Explica, según el texto sobre el tuit de Milei, por qué la ultraderecha está lejos de ser destruida pese al golpe decisivo que recibió.

◆ **TEXTO PROPORCIONADO**:
┌──

El tuit de Milei, y la megaestafa que le costó a decenas de miles de inversores entusiasmados por él más de cien millones de dólares, han puesto una lápida sobre la confianza de los argentinos en su proyecto y en su persona, y han transformado a este personaje en una vergüenza internacional, conformando un golpe decisivo contra la ultraderecha que, con todo, está lejos de ser destruida, porque no ha crecido a merced del genio de sus protagonistas, sino sobre la podredumbre de un modelo imperante en el que la desigualdad crece y la gente ya no confía en nada, al punto de embanderarse con cualquier teoría conspiranoica y ver líderes en catálogos de insanos.

└──

◆ **INFORMACIÓN PROPORCIONADA**:
┌──

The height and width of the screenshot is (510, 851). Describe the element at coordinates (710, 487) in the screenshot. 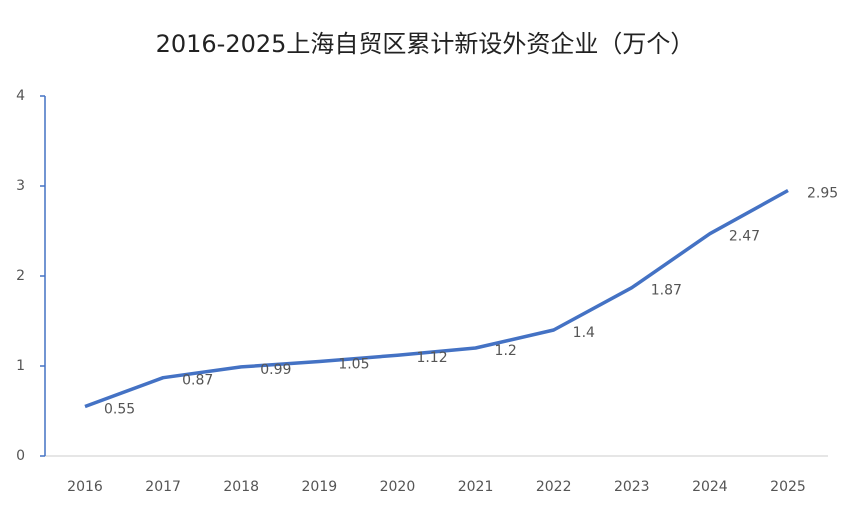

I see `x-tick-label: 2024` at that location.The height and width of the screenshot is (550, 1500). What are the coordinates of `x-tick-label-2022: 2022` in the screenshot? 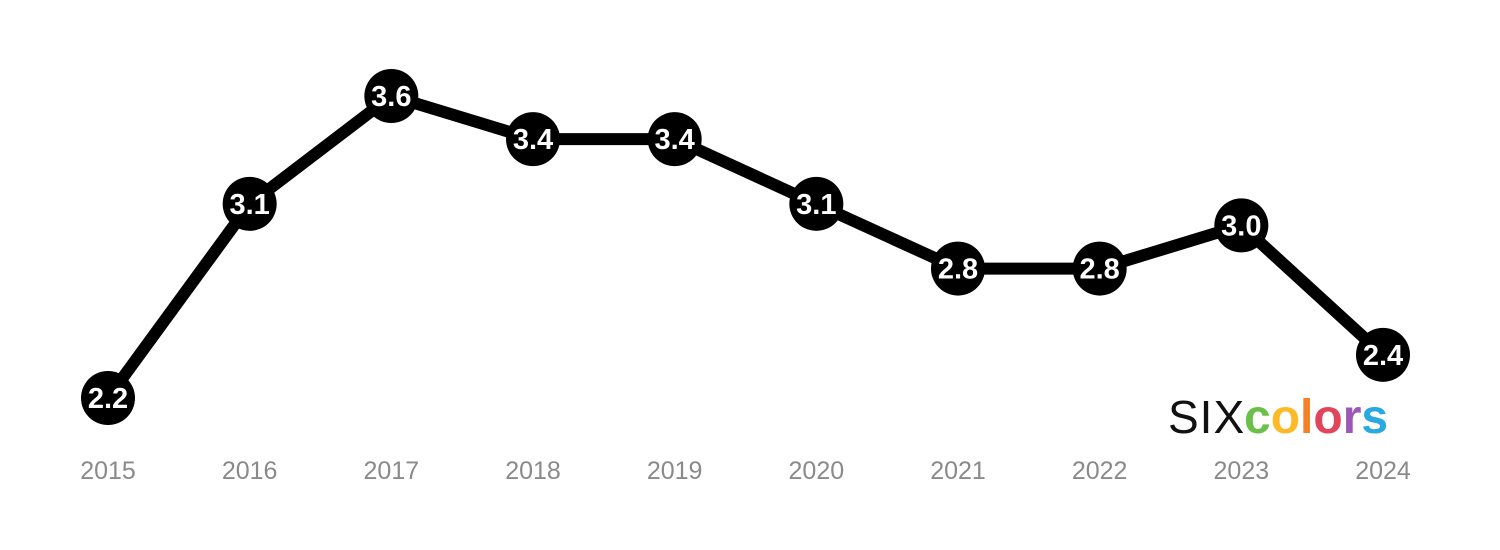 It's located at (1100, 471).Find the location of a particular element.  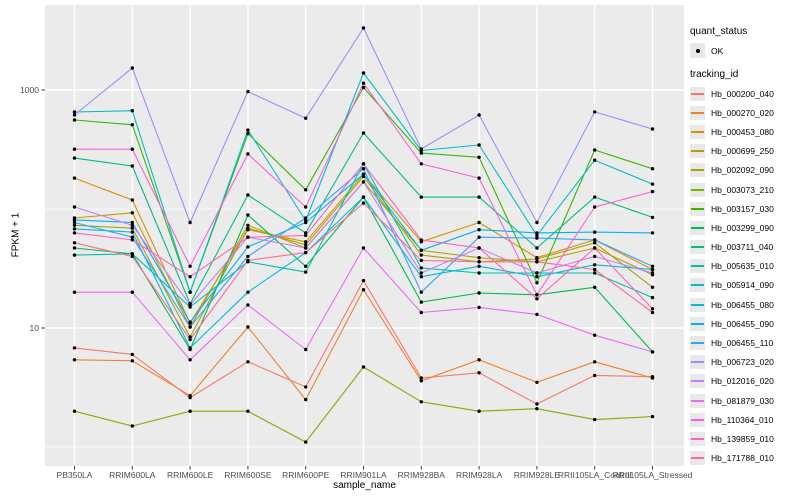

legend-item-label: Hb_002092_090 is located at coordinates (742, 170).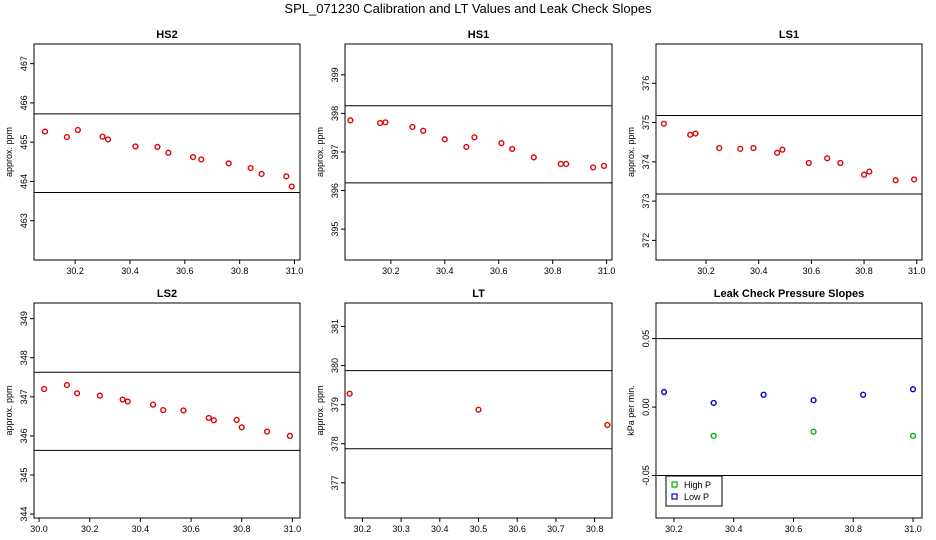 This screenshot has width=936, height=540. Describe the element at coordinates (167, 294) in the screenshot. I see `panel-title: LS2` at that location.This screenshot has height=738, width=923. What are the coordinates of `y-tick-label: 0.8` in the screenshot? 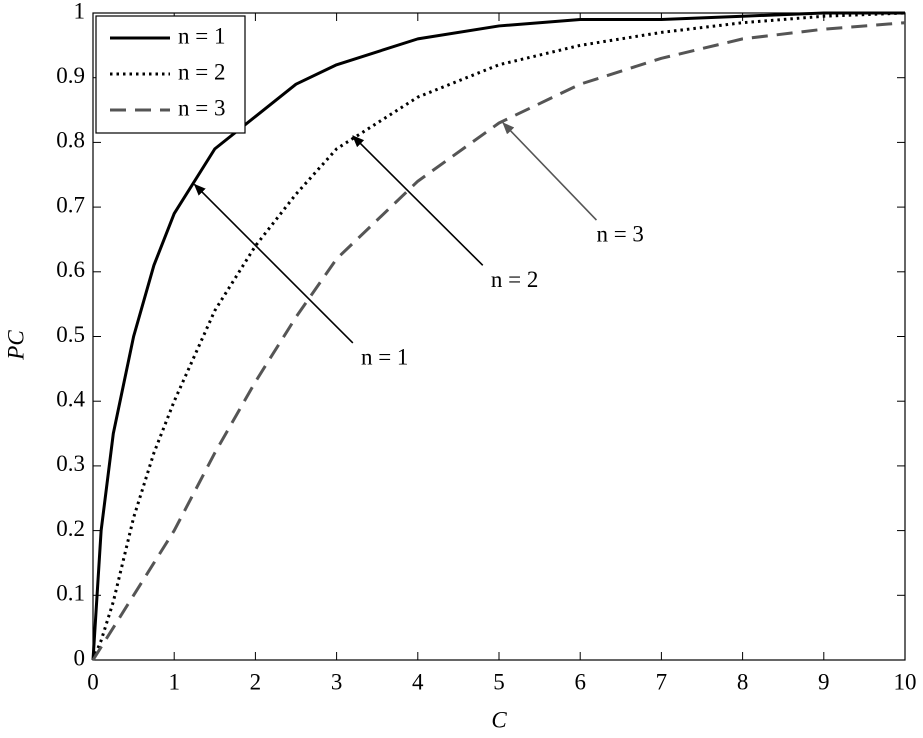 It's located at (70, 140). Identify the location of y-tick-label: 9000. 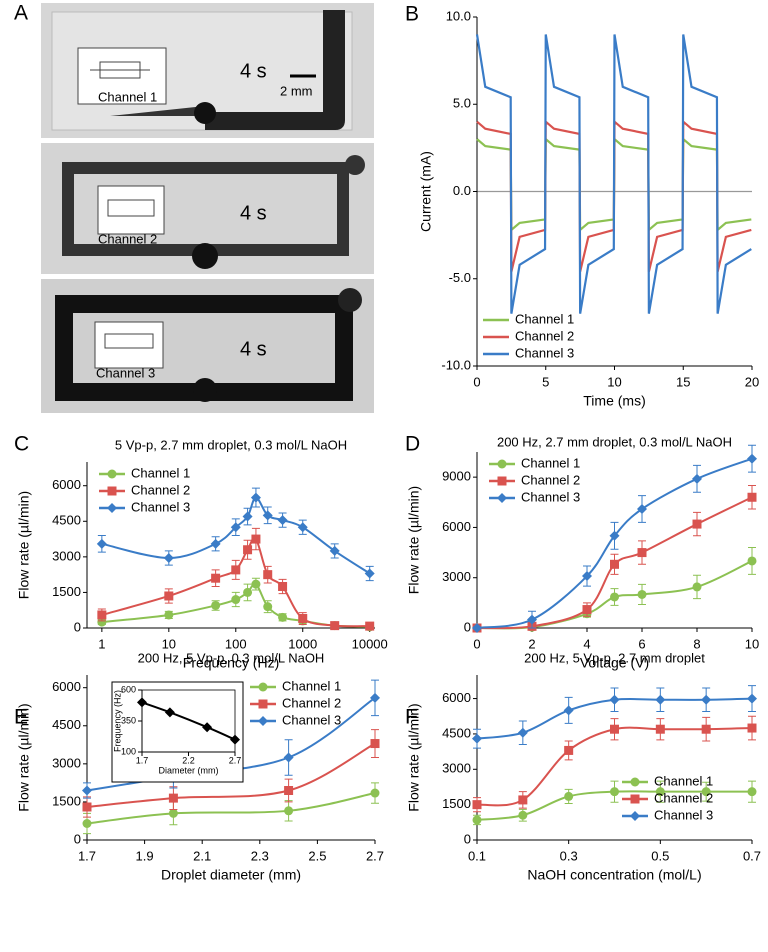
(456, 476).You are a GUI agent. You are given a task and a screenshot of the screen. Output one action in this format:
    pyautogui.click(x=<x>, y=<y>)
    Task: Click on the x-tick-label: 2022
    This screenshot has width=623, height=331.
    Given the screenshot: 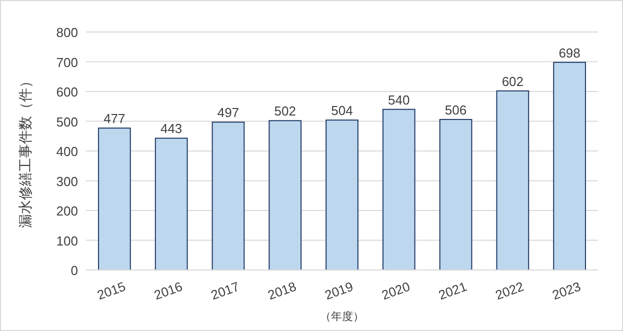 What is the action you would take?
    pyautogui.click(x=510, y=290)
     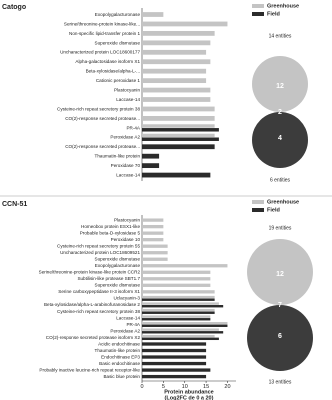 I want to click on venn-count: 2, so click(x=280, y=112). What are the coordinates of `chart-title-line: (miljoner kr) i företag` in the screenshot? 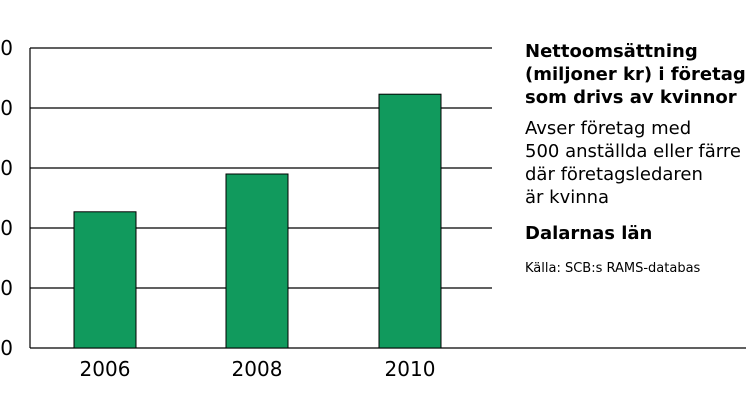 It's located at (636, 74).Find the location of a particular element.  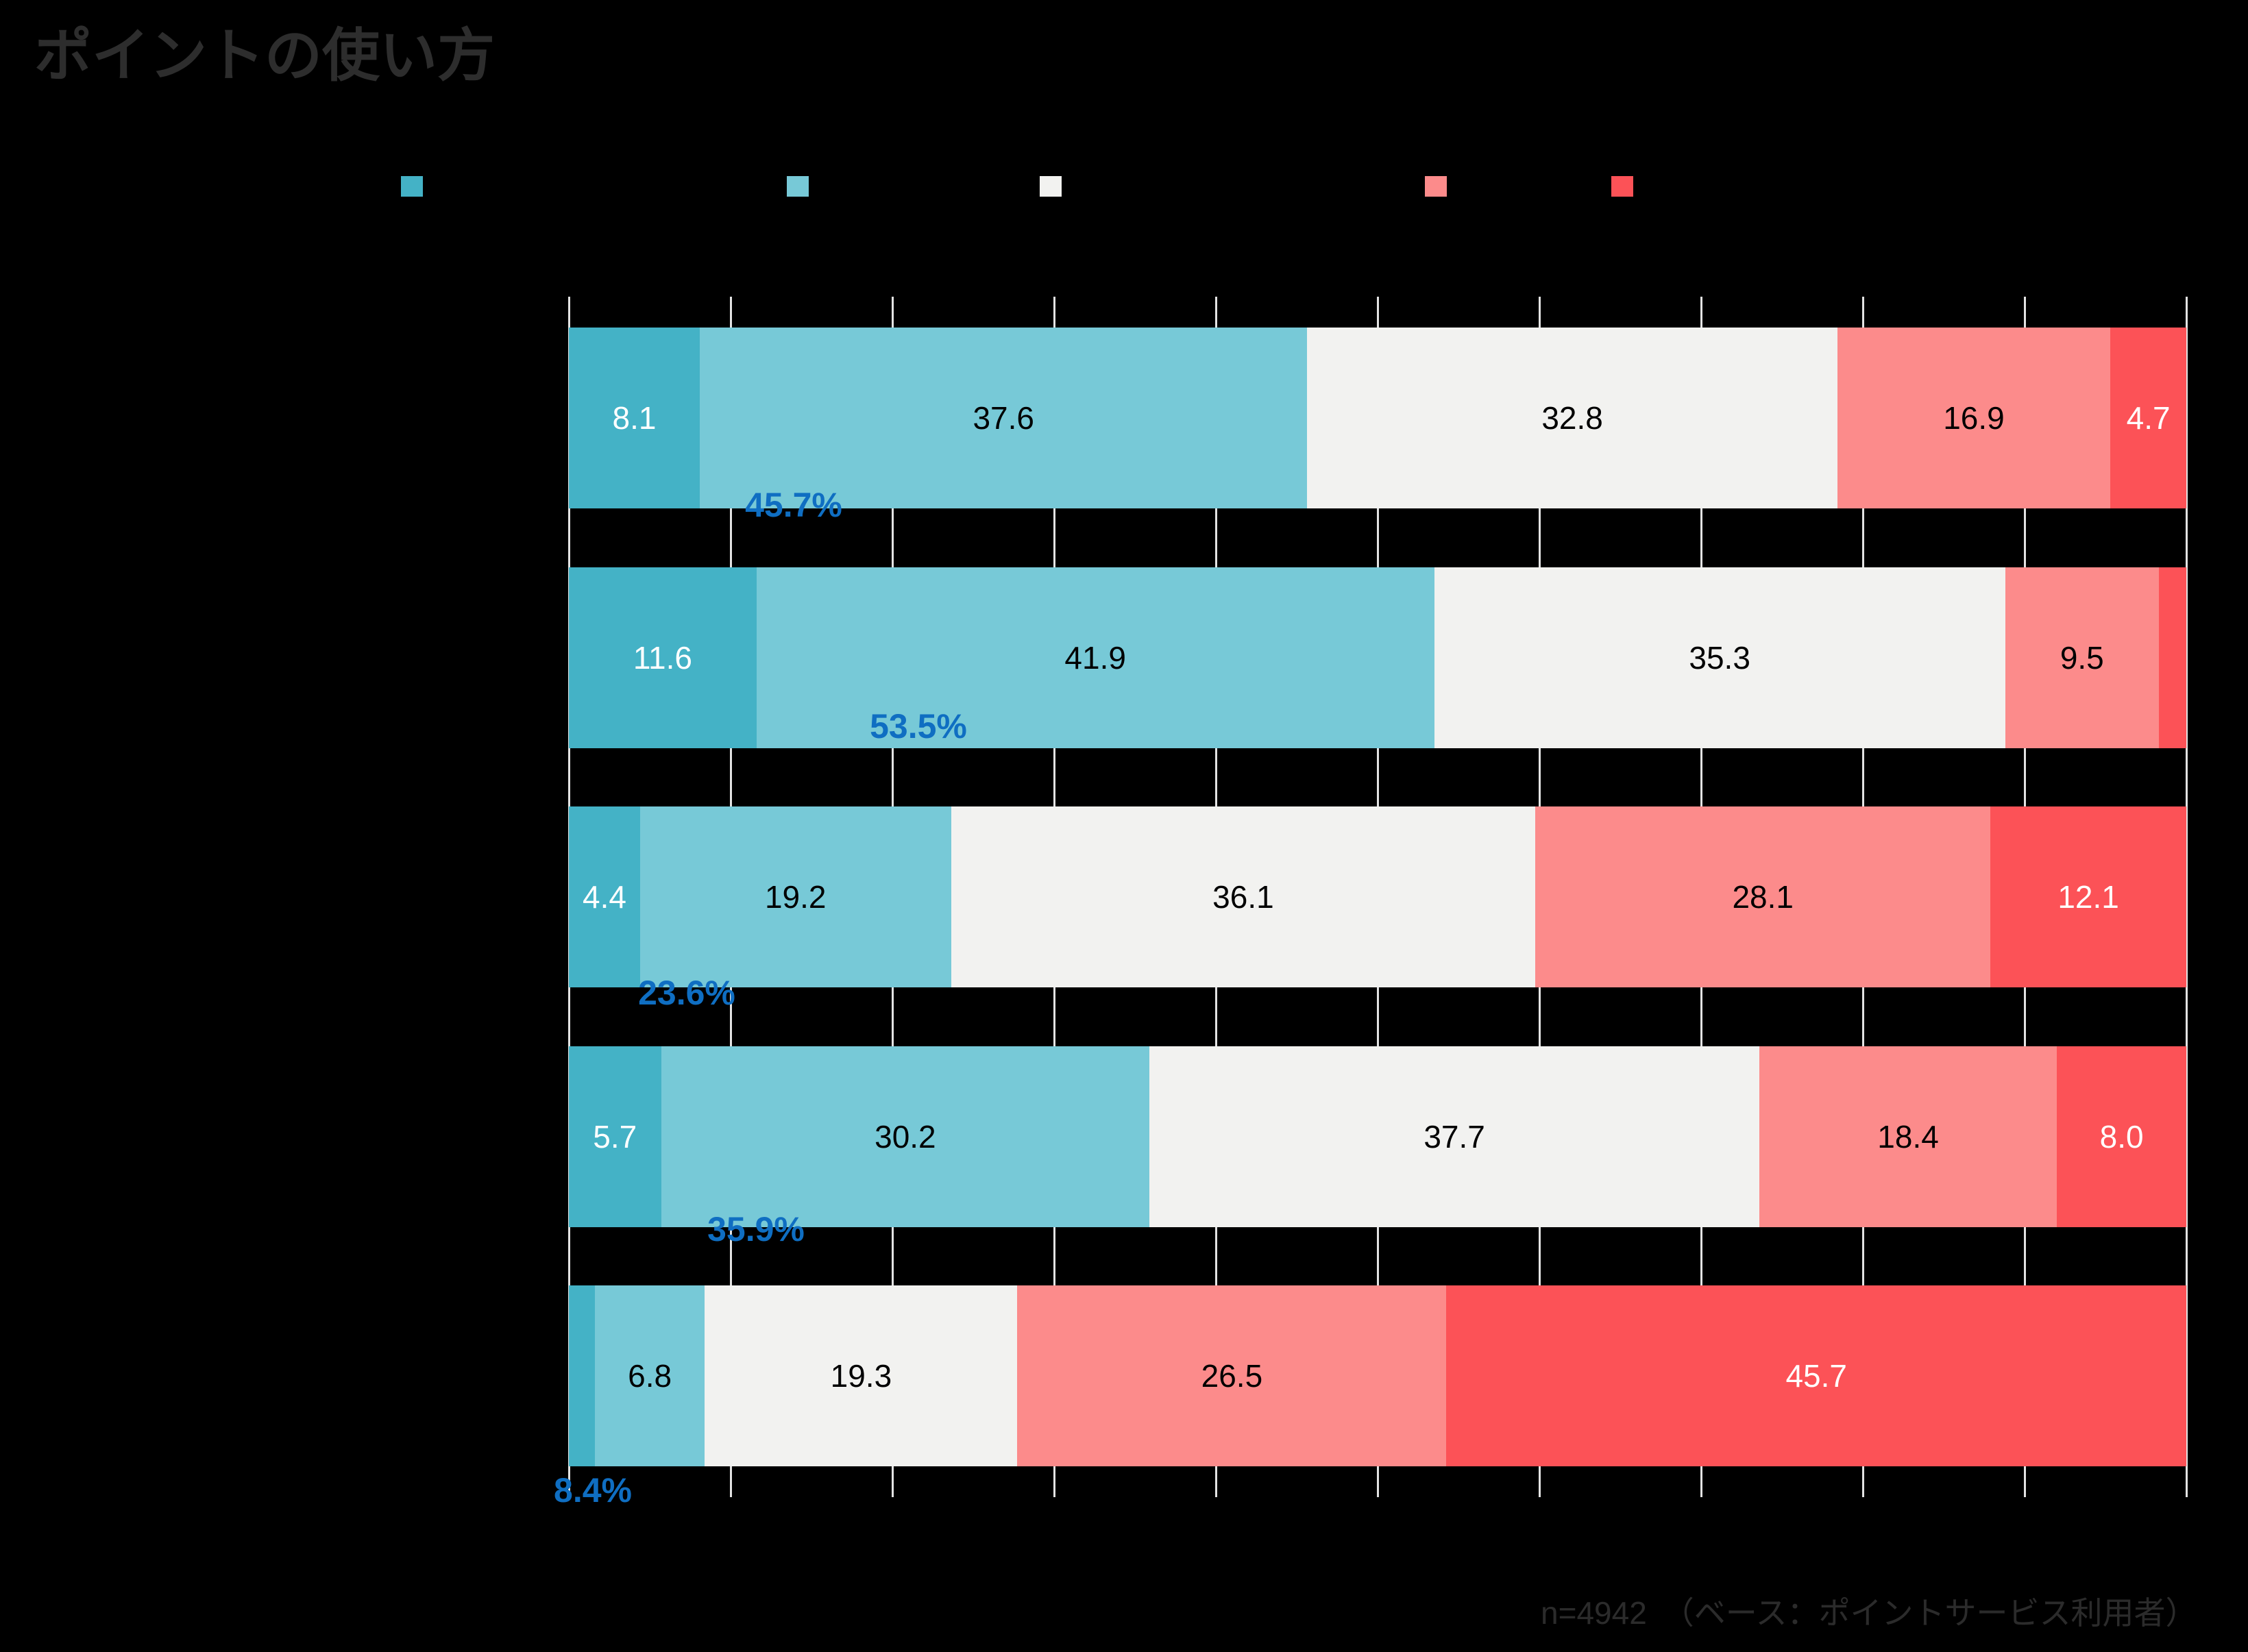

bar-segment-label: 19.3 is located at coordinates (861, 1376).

└──

◆ **RESULTADO DEL EJERCICIO**:
Porque no creció gracias al genio de sus protagonistas, sino sobre la podredumbre de un modelo imperante en el que la desigualdad crece y la gente ya no confía en nada. Esa desconfianza llega al punto de embanderarse con cualquier teoría conspiranoica y de ver líderes en catálogos de insanos.